Barry Blackwell’s further comment on Samuel Gershon’s comment on Edward Shorter’s comment
Johan Schioldann’s History of the Introduction of Lithium into Medicine and Psychiatry
Reviewed by Barry Blackwell

 

       Sam Gershon was kind enough to copy me on his e-mail exchange with Ned Shorter concerning aspects of my review of Schioldann’s book.

       Sam’s personal knowledge of the historical background to the controversies and questions swirling around the lithium story is encyclopedic as well as personal, so we all can learn from his telling of it.

       His comments on Hammond’s work at Bellevue Hospital in New York during the mid to late 1880s is especially intriguing since it preceded the Lange brothers’ work in Denmark and was clearly ground-breaking in its scope as the first clinical use of lithium for mania. Although Hammond established its clinical efficacy and a dosage regimen for mania he never mentioned depression (the reverse of the Lange’s contribution) and apparently stopped using it for no known reason, without mentioning toxicity.

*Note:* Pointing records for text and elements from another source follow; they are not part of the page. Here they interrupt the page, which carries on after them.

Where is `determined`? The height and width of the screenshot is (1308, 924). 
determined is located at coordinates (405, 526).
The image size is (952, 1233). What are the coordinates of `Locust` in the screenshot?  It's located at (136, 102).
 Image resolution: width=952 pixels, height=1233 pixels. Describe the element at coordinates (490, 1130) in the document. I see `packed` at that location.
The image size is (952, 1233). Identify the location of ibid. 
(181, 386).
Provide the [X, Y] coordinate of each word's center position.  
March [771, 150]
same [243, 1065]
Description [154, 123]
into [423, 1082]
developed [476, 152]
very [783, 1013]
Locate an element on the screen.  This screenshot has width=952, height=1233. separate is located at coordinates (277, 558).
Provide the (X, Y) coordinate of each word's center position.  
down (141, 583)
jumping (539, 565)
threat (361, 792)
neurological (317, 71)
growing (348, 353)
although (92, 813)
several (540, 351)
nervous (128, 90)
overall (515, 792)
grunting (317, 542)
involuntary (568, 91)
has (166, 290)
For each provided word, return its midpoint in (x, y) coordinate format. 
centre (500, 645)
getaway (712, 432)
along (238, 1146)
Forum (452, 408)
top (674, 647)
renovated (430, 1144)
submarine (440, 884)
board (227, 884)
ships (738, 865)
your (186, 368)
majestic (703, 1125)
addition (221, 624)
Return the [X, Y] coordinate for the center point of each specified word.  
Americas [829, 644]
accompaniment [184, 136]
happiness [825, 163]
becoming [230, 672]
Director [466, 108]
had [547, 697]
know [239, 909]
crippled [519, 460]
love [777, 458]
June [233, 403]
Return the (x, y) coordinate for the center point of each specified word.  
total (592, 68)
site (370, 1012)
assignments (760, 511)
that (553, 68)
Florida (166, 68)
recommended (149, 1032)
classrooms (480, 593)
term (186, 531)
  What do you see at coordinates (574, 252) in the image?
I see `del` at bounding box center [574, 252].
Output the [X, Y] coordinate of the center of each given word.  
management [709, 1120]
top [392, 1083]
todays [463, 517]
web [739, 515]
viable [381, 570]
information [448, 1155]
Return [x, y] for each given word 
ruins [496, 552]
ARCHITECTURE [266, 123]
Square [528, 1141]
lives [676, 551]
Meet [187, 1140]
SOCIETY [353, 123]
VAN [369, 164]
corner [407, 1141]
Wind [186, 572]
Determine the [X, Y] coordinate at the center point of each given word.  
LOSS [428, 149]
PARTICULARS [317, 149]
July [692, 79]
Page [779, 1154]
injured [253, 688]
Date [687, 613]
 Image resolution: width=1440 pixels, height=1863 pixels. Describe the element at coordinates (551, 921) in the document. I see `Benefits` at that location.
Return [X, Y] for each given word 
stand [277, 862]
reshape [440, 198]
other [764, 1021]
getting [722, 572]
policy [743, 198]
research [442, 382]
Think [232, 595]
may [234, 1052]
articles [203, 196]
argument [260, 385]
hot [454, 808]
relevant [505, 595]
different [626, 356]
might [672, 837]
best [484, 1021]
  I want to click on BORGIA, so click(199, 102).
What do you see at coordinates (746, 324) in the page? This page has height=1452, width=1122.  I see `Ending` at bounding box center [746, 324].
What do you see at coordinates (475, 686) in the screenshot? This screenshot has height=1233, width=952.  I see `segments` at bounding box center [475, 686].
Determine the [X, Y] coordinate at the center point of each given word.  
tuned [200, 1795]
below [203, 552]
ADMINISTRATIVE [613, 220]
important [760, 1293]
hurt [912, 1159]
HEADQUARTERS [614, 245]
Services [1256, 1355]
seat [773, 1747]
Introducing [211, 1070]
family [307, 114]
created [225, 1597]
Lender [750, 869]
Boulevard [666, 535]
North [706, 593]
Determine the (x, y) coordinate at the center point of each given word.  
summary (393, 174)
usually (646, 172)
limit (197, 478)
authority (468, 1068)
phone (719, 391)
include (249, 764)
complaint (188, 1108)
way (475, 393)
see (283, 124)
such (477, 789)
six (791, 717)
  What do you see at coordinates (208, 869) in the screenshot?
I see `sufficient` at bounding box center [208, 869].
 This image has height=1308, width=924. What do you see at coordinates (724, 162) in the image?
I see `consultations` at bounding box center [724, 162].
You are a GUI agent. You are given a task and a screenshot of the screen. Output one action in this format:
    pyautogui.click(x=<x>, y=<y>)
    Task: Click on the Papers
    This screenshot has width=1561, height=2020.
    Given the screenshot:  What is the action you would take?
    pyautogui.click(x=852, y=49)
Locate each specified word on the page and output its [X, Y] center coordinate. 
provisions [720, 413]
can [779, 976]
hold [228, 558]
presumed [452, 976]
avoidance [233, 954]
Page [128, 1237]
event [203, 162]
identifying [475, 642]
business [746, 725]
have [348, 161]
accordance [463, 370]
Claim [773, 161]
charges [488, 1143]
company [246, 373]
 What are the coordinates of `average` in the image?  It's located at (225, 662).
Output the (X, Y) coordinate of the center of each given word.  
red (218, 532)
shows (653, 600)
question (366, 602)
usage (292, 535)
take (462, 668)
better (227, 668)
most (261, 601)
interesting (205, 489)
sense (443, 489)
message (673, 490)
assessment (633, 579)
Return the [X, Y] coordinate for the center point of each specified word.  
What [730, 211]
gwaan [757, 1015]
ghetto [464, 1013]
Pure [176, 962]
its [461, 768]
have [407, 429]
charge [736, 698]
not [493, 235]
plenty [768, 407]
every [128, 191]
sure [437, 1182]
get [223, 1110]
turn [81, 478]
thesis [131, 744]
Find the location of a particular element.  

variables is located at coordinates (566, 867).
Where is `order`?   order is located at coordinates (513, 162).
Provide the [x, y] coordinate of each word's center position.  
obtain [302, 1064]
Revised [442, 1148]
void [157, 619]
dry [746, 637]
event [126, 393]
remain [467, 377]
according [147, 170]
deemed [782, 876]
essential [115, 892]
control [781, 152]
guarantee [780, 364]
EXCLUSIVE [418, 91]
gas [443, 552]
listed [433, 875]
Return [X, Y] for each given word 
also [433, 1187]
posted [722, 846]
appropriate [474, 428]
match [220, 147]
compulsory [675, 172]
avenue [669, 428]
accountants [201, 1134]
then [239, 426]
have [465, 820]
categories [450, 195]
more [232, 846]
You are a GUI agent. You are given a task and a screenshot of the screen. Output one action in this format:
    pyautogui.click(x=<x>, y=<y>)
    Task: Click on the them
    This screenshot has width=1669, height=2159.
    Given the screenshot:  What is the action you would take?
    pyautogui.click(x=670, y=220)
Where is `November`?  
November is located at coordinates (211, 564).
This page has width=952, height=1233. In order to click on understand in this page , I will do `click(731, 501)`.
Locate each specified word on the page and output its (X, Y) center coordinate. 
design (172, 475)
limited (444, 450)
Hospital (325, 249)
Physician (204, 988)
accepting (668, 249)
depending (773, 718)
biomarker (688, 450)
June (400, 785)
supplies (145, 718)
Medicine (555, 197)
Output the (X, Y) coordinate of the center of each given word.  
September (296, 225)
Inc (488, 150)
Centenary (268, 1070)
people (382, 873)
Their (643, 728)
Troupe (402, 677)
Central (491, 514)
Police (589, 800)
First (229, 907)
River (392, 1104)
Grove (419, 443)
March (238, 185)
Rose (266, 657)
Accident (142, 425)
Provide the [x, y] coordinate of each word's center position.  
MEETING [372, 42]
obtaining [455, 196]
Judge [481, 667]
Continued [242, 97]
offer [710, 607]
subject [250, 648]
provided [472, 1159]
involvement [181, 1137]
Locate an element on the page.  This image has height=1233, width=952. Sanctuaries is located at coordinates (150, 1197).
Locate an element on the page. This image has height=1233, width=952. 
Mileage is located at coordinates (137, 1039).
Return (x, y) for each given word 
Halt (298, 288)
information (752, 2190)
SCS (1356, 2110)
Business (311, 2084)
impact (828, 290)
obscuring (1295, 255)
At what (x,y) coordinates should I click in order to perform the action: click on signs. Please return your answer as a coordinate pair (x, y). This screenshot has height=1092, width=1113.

       What continues to puzzle me is that Schou never acknowledged his father’s or his Norwegian ancestors as the progenitors of his own involvement with lithium. He chose instead to attribute primacy to Cade in glowing terms, but whose work in animals he was unable to replicate.

       This adds complexity to Berrios’s assertion that primacy in discovery is often clothed in nationalistic myth making. Schioldann, de Moore, Westmore, Johnson and perhaps Cade himself may contribute to that theory while Schou, Gershon, Blackwell and Shorter (all from different national origins) appear to dissent. Does this denounce the myth-making hypothesis or does Hammond make the issue moot?